» Entries taken from a collection
● ● ● ● ● ● ●
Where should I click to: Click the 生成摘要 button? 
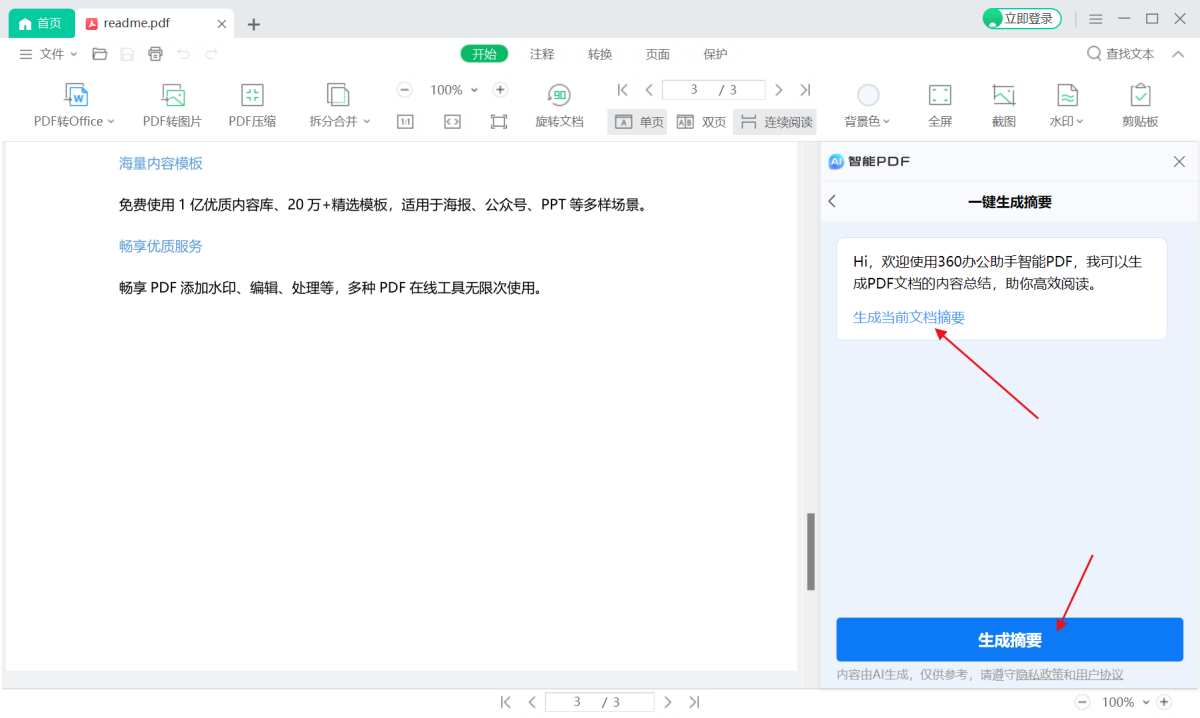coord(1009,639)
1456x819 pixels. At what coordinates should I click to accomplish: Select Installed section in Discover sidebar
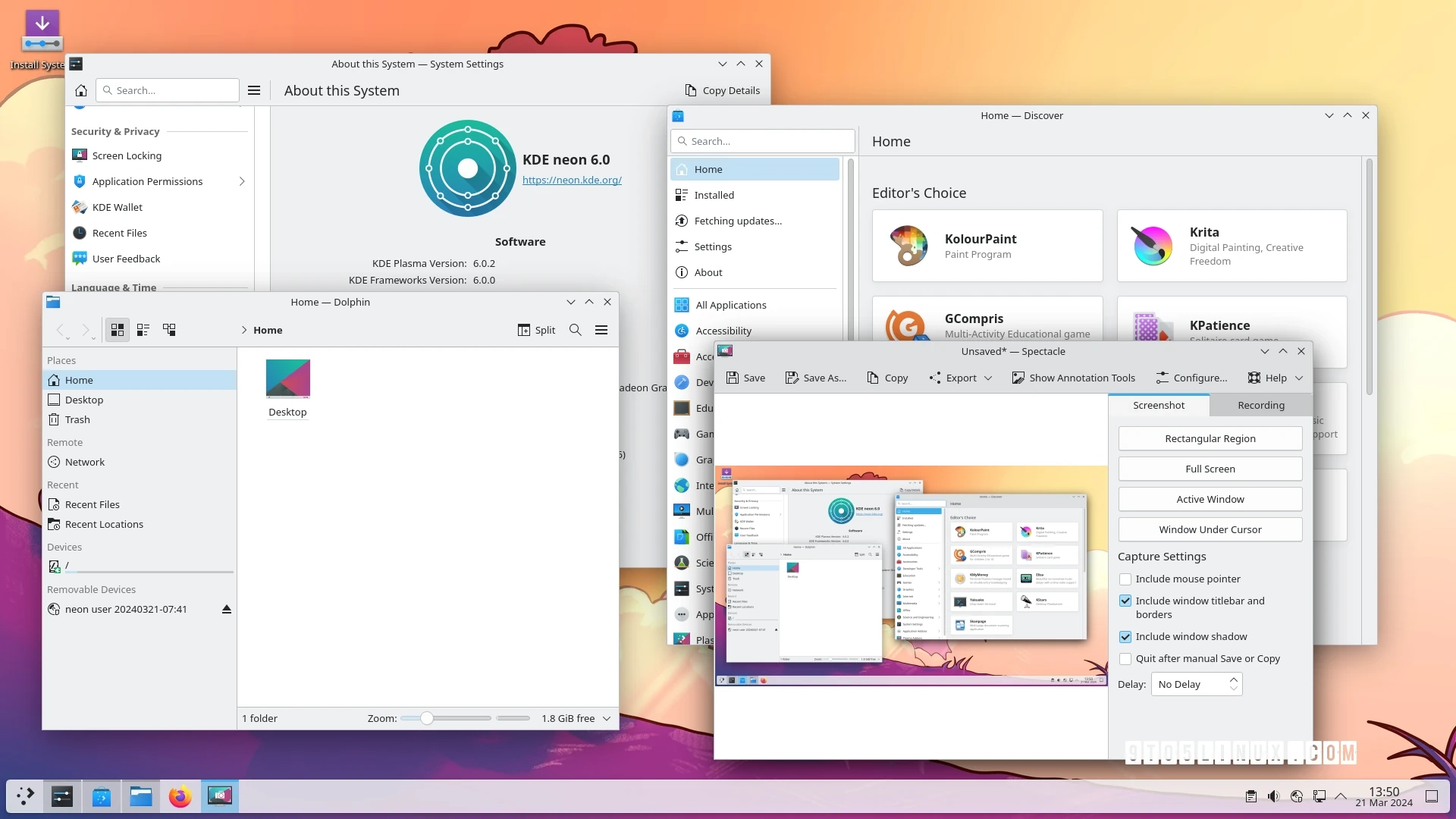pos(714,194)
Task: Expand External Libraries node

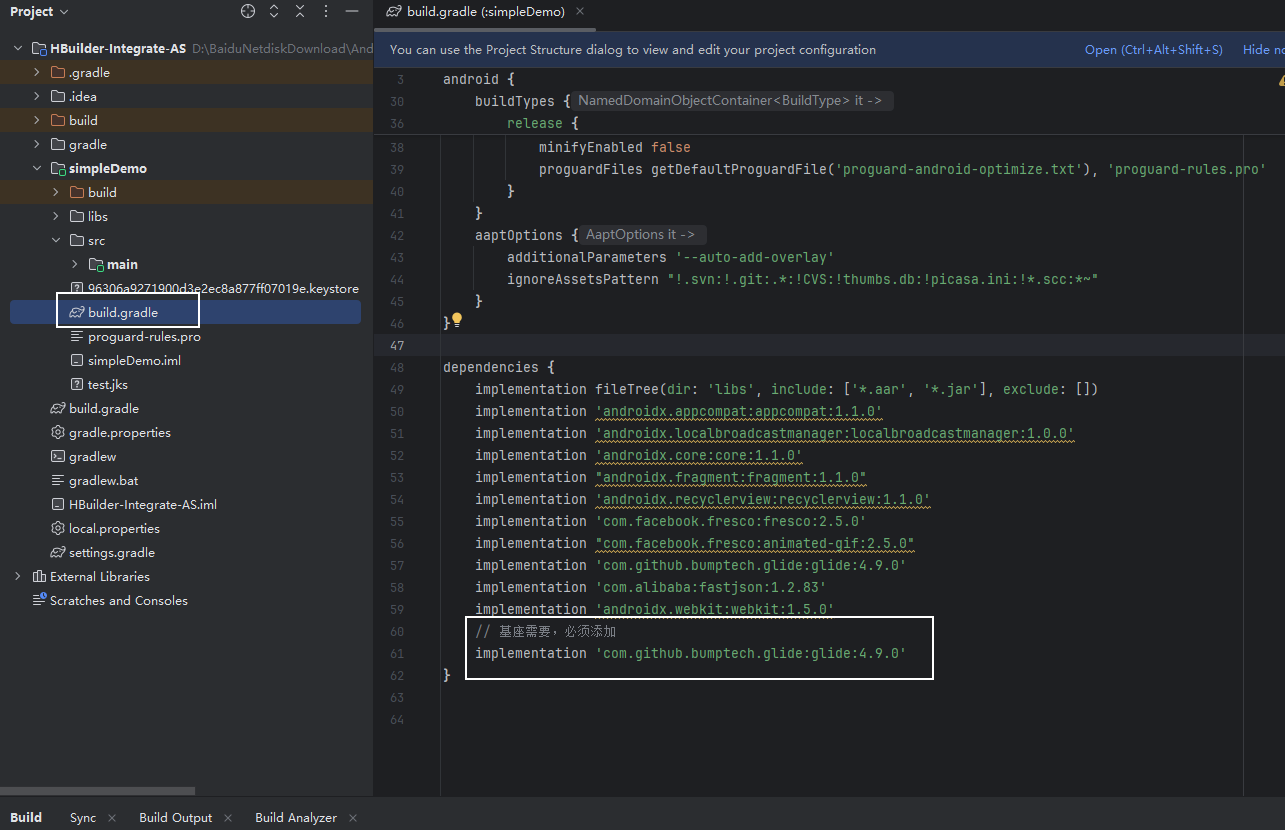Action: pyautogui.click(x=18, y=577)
● ● ● ● ● ● ●
Write out the lines of the entries above as a numbered list, leaving out blank lines and the pictures.

1. Where should I click to: Click the 生成摘要 button? 
2. coord(1009,639)
3. 1456x819 pixels. At what coordinates should I click to accomplish: Select Installed section in Discover sidebar
4. pos(714,194)
5. Task: Expand External Libraries node
6. Action: pyautogui.click(x=18, y=577)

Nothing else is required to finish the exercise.